* [THE DATA]
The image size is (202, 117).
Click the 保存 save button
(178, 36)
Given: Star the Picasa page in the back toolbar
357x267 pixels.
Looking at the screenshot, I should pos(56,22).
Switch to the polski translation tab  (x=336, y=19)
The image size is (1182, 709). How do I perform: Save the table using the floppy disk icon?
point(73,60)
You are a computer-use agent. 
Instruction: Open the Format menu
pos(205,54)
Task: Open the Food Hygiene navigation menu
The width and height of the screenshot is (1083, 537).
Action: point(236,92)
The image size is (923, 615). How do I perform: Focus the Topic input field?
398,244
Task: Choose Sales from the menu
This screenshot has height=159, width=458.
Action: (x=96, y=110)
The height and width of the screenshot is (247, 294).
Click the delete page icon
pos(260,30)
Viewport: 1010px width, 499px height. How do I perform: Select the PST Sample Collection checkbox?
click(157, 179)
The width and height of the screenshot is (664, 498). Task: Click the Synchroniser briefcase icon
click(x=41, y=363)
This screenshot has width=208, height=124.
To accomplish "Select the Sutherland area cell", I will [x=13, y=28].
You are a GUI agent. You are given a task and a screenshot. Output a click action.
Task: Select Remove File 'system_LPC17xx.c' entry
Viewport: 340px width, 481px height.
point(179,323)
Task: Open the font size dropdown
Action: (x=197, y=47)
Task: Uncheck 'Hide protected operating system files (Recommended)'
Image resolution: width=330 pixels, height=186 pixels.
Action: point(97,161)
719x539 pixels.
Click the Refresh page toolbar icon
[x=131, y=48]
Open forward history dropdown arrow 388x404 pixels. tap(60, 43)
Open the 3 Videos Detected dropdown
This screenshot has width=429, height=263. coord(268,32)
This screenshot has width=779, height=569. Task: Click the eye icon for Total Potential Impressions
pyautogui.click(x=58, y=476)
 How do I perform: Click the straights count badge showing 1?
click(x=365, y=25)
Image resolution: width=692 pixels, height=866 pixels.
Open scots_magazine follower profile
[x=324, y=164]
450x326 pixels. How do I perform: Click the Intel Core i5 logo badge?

* [YOUR TASK] Copy every record exactly.

* [ANSWER TO THE EXERCISE]
The image size is (202, 117).
Click the 保存 save button
(178, 36)
Given: Star the Picasa page in the back toolbar
357x267 pixels.
Looking at the screenshot, I should pos(56,22).
Switch to the polski translation tab  (x=336, y=19)
The image size is (1182, 709). How do I perform: Save the table using the floppy disk icon?
point(73,60)
You are a computer-use agent. 
Instruction: Open the Format menu
pos(205,54)
Task: Open the Food Hygiene navigation menu
The width and height of the screenshot is (1083, 537).
Action: point(236,92)
The image size is (923, 615). How do I perform: Focus the Topic input field?
398,244
Task: Choose Sales from the menu
This screenshot has height=159, width=458.
Action: (x=96, y=110)
The height and width of the screenshot is (247, 294).
Click the delete page icon
pos(260,30)
Viewport: 1010px width, 499px height. How do I perform: Select the PST Sample Collection checkbox?
click(157, 179)
The width and height of the screenshot is (664, 498). Task: Click the Synchroniser briefcase icon
click(x=41, y=363)
This screenshot has width=208, height=124.
To accomplish "Select the Sutherland area cell", I will [x=13, y=28].
You are a GUI agent. You are given a task and a screenshot. Output a click action.
Task: Select Remove File 'system_LPC17xx.c' entry
Viewport: 340px width, 481px height.
point(179,323)
Task: Open the font size dropdown
Action: (x=197, y=47)
Task: Uncheck 'Hide protected operating system files (Recommended)'
Image resolution: width=330 pixels, height=186 pixels.
Action: point(97,161)
719x539 pixels.
Click the Refresh page toolbar icon
[x=131, y=48]
Open forward history dropdown arrow 388x404 pixels. tap(60, 43)
Open the 3 Videos Detected dropdown
This screenshot has width=429, height=263. coord(268,32)
This screenshot has width=779, height=569. Task: Click the eye icon for Total Potential Impressions
pyautogui.click(x=58, y=476)
 How do I perform: Click the straights count badge showing 1?
click(x=365, y=25)
Image resolution: width=692 pixels, height=866 pixels.
Open scots_magazine follower profile
[x=324, y=164]
450x326 pixels. How do I perform: Click the Intel Core i5 logo badge?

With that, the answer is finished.